-- Given data follows --

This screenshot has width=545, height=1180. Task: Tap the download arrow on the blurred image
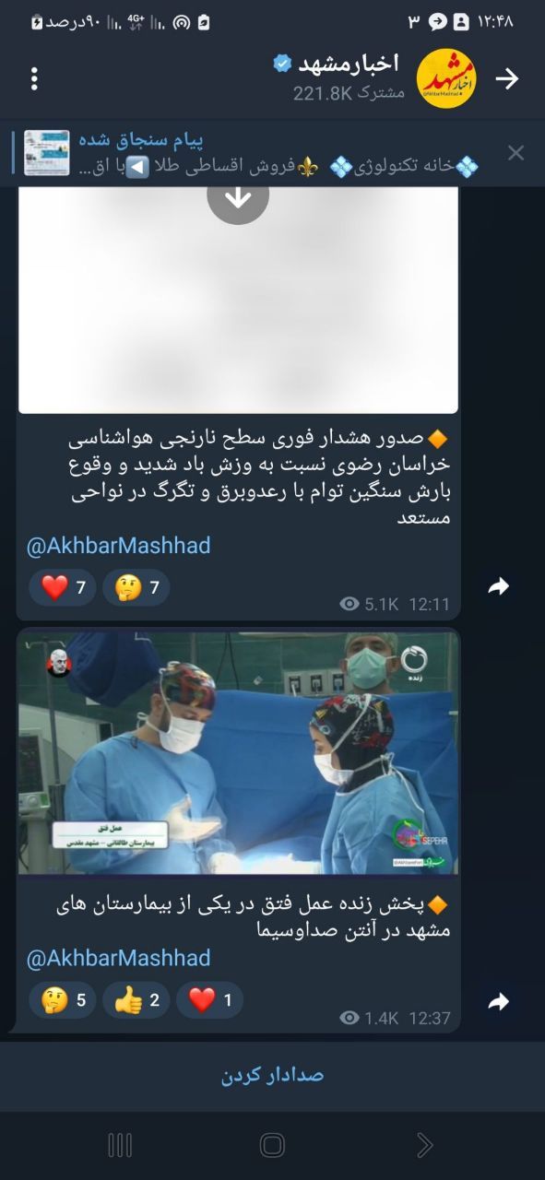point(238,196)
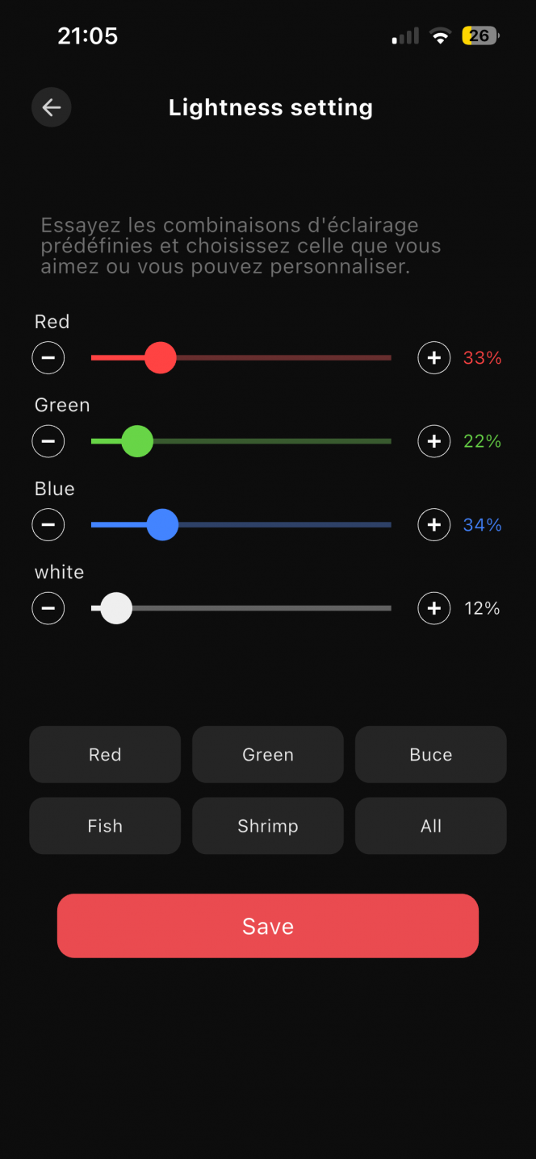This screenshot has width=536, height=1159.
Task: Decrease Blue with minus icon
Action: pyautogui.click(x=48, y=525)
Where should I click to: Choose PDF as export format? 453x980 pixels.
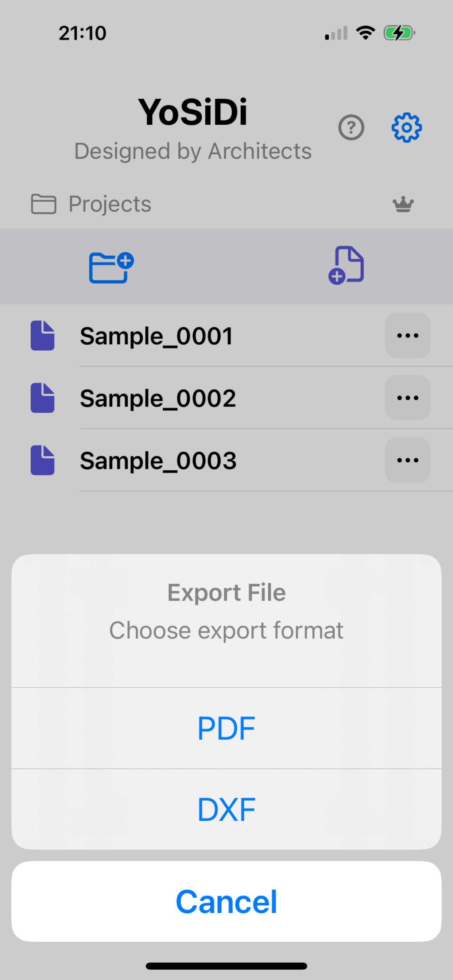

-- Given data concluded --

■ Exercise brief:
Pictures omitted, give the entries again exactly.

■ Answer for the task:
This screenshot has width=545, height=1180. Task: Tap the download arrow on the blurred image
point(238,196)
This screenshot has width=536, height=1159.
Task: Decrease Blue with minus icon
Action: pyautogui.click(x=48, y=525)
Where should I click to: Choose PDF as export format? 453x980 pixels.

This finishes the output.